Cost Segregation Good or Bad? It Depends.
If the subject property value is less than $500,000 then it may not be worth it. This is just a rule of thumb.
It benefits full time real estate professionals who can use the depreciation to offset gains. So sorry to all the Self-Directed IRA investors you get almost no benefit.
Depends on the type of real estate asset and profitability to see the benefits of cost segregation.
Syndicators usually do a cost segregation study as one additional way to provide a higher level of service to investors. It’s another tool in a syndicators tool bag to give the syndicator an advantage and add value.
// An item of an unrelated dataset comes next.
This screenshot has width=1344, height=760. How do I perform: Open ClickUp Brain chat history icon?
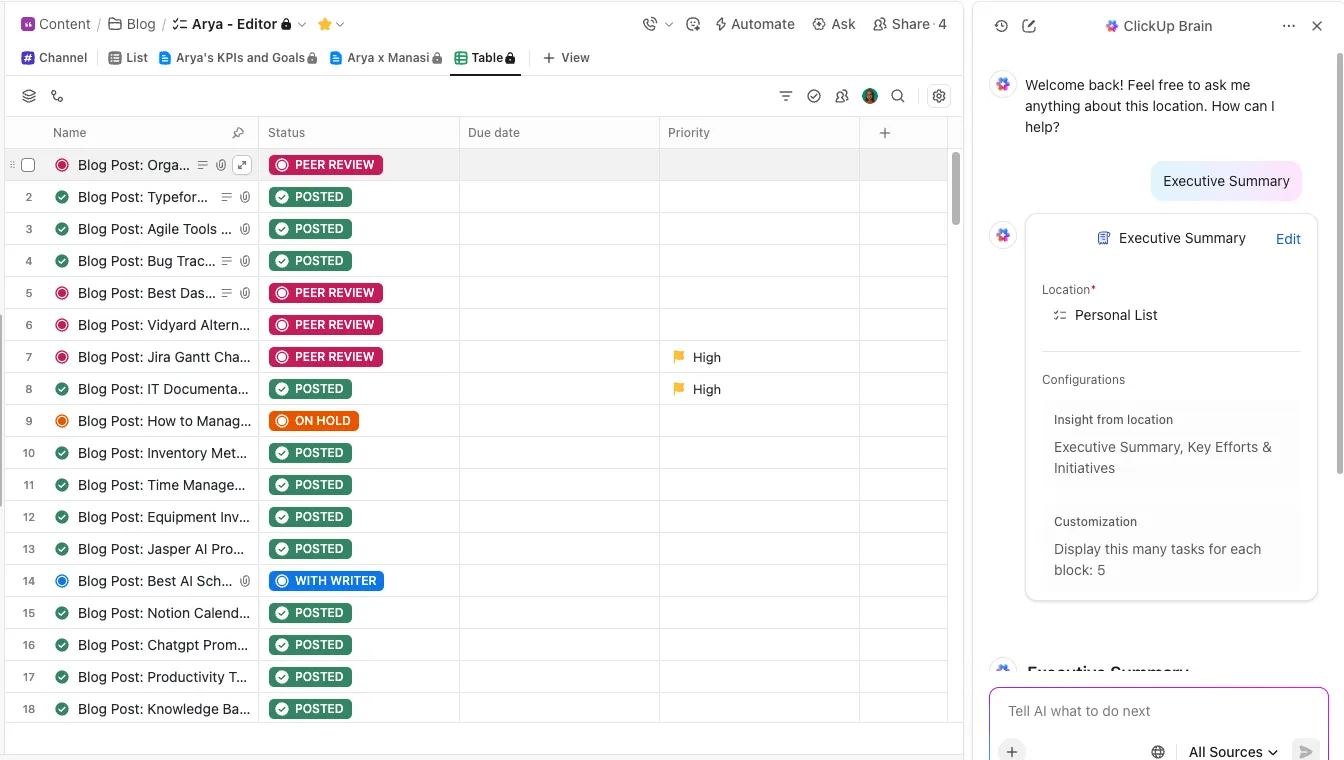[x=1001, y=26]
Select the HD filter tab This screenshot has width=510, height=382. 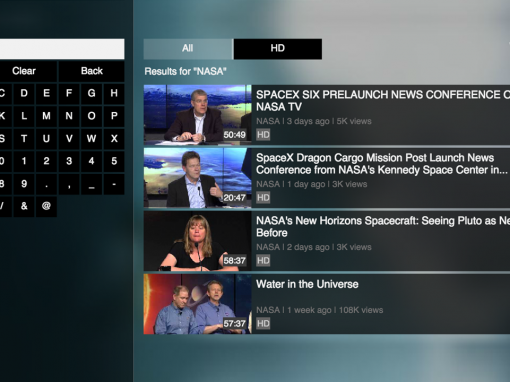pyautogui.click(x=278, y=49)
I am by all means no cost segregation expert but this short video helps explain what a Cost Segregation Study is:
PRO
- Increase current year depreciation expense for current year and near future years which results in a decrease of taxable income.
- Increase in Cash Flow
- Deferral of Taxes
- Ability to reclaim “missed” depreciation deductions from prior years
CON
- Pay for a company to perform the study (small expense in the bigger picture of things)
- CPA’s may charge additional for complicated tax situation
- If not current profitable, the extra deductions are meaningless
- For Self-Directed IRA investors they can’t realize the tax benefit
- Recaptured at sale of property
So is it worth it? You decide.
Please note that this video and content is for educational purposes only, please consult your legal and tax advisors for your specific situation.